To achieve the ambition of 100,000 homes per year, international investors are needed because they complement Dutch pension funds and housing associations. To make the Dutch market more attractive, foreign parties indicate that a lower transfer tax and more stability in government policy (both 93%) are necessary.

Impact investing  is increasing, but insufficient homes are built for growing group of elderly

Approximately 65% ​​of the available capital is intended for impact investing.  The focus here is particularly on affordable rental properties (mid-priced), sustainable projects and homes for specific target groups. Pension funds have approximately €8.3 billion (of the aforementioned €12.7 billion) available for this type of investments over the next three years. This is good news for the necessary addition of mid-range rental properties in the Netherlands. Investors surveyed indicate that the Affordable Rent Act should form the basis and that local regulations should be abolished to prevent an accumulation of regulations.

Notable in the current market is that the necessary investments in healthcare real estate and housing for the elderly are still lacking.  The construction costs of life-long homes are often higher than those of regular homes. Investors are often not prepared to pay more for this type of housing, while demand is enormous and the rental risk is very small. Thijs Konijnendijk: “It would be great if investors, developers and the government focused more on adding life-long homes in construction plans.

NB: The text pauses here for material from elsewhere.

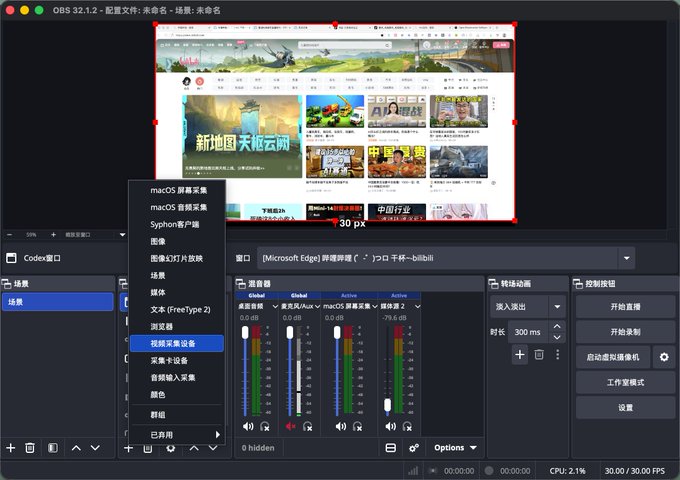Add a new transition with plus
The width and height of the screenshot is (680, 480).
pos(520,355)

There could be an important role for municipalities here to include this important target group more often in preliminary agreements and not only focus on affordability, especially now that the feasibility of plans is under pressure.”

Insufficient opportunities for housing associations to achieve ambitions

In 2024, housing associations made a significant contribution to the production of affordable housing in the Netherlands and will continue to acquire new-build projects in 2025. In the survey, they indicate that they see many bottlenecks in achieving the ambition of 30,000 homes per year, including slow permit issuance, limited availability of building plots, lending options and tax burden. In addition, some are not given permission to sell old property, even though there is still a huge sustainability challenge, with 52% indicating that by selling they can free up resources for new-build and sustainability. Due to the enormous increase in vacant values, the sale of an old home, especially in urban areas, offers the opportunity to build back two social rental homes, with the buyers often also taking on the sustainability aspects.

Arjan Peerboom, CEO at Capital Value: “The available capital held by pension funds can provide an enormous boost to the construction of mid-priced rental properties in the Netherlands. We really need to take advantage of the momentum in the market now. This can be done by speeding up permit procedures, increasing government capacity and putting an end to accumulated regulations. The Minister is already making an important contribution to this with the ‘Removal of Conflicting or Redundant Requirements and Regulations’ programme [in Dutch: Schrappen Tegenstrijdige en Overbodige Eisen en Regelgeving (STOER)]. Tax improvements for private and international investors and the abolition of restrictive regulations for housing associations can also provide a significant impetus to building more affordable rental properties in the coming years.”